*PASSAGE*
BEGIN

Rating: Summary: Too long and not believable. Review: Tom Wolfe describes some bigger than life characters in this convoluted tale but only lets them come to life sporadically.The pivotal premise that Crocker coming to the defense of the black football player would prevent a race riot was weak at best. A bank forgiving millions of dollars for a few words at a news conference by this "washed up hasbeen".......I don't think so! As for the ending....where did everyone go? Your left dangling. So much hype..... so little substance.
Rating: Summary: not a masterpiece, but great nonetheless Review: Tom Wolfe has managed to capture our society at its most absurd and touching. He keeps our interest with his sharp wit, keen insight and sardonic humor through 700 pages. Unfortunately, I agree that the ending is a stinker and the relationship between Croker and Conrad is too contrived. I disagree with readers who said the characters are too wooden or two-dimensional. Au contraire! I felt most of the characters could walk off the page and have tea in my living room. Eager to see how Hollywood screws this one up. At least, Bonfire of the Vanities fiasco generated an excellent, entertaining book about how Hollywood destroyed the story --The Devil's Candy. A must read.
Rating: Summary: The South has risen again and been totally revealed!! Review: What a great book!! Being Southern probably helped me to relate to the characters. They populate my world each day. Tom Wolfe's characterizations have always been probing and graphic with both the good and evil revealed; but he outdoes himself here. The jail sequences were so realistic that I dreamed of them; and the complexity of the structure grabs you and won't let you go until the last page. (And I always want the book to go on so that I won't have to leave Wolfe's delicious sense of the ridiculous and the sublime.) I haven't read the winner of the National Book Award; but it cannot be better than this! And may I always be a Stoic!

END

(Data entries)
BEGIN

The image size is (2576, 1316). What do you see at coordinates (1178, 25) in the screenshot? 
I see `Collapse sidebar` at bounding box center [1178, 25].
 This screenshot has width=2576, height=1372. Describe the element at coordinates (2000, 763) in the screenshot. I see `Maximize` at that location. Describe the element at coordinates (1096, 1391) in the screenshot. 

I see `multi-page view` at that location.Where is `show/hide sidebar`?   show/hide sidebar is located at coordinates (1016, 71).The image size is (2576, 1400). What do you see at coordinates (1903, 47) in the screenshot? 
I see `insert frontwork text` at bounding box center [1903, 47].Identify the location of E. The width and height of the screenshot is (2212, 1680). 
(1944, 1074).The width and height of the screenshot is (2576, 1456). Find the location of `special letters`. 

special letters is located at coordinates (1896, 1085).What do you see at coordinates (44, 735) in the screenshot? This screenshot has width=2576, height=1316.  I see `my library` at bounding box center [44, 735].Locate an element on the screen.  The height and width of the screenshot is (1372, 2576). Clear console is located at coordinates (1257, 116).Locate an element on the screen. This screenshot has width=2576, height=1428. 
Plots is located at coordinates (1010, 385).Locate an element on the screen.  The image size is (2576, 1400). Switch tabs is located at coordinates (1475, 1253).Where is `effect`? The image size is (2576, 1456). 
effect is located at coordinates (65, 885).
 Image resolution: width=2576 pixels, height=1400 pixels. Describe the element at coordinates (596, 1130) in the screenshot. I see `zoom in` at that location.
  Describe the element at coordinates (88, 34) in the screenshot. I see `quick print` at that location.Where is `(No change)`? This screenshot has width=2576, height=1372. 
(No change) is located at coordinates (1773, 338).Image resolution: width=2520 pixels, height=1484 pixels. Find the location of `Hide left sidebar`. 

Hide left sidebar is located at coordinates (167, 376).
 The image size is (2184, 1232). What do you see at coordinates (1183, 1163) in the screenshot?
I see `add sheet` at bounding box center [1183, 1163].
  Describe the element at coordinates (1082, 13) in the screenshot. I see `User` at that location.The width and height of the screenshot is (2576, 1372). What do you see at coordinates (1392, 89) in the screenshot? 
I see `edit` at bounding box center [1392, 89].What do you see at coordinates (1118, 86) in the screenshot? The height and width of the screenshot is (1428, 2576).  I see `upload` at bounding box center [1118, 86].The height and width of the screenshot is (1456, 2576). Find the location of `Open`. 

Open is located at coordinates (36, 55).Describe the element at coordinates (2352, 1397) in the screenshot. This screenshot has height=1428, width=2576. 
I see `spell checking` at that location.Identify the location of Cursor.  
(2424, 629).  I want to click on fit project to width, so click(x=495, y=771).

END

*DESCRIPTION OF THE TASK*
Copy out the reader reviews of the Tom Wolfe novel word for word, in full. The items are separate material and have no connection to the reviews.

*WRITTEN SOLUTION*
Rating: Summary: Too long and not believable. Review: Tom Wolfe describes some bigger than life characters in this convoluted tale but only lets them come to life sporadically.The pivotal premise that Crocker coming to the defense of the black football player would prevent a race riot was weak at best. A bank forgiving millions of dollars for a few words at a news conference by this "washed up hasbeen".......I don't think so! As for the ending....where did everyone go? Your left dangling. So much hype..... so little substance.
Rating: Summary: not a masterpiece, but great nonetheless Review: Tom Wolfe has managed to capture our society at its most absurd and touching. He keeps our interest with his sharp wit, keen insight and sardonic humor through 700 pages. Unfortunately, I agree that the ending is a stinker and the relationship between Croker and Conrad is too contrived. I disagree with readers who said the characters are too wooden or two-dimensional. Au contraire! I felt most of the characters could walk off the page and have tea in my living room. Eager to see how Hollywood screws this one up. At least, Bonfire of the Vanities fiasco generated an excellent, entertaining book about how Hollywood destroyed the story --The Devil's Candy. A must read.
Rating: Summary: The South has risen again and been totally revealed!! Review: What a great book!! Being Southern probably helped me to relate to the characters. They populate my world each day. Tom Wolfe's characterizations have always been probing and graphic with both the good and evil revealed; but he outdoes himself here. The jail sequences were so realistic that I dreamed of them; and the complexity of the structure grabs you and won't let you go until the last page. (And I always want the book to go on so that I won't have to leave Wolfe's delicious sense of the ridiculous and the sublime.) I haven't read the winner of the National Book Award; but it cannot be better than this! And may I always be a Stoic!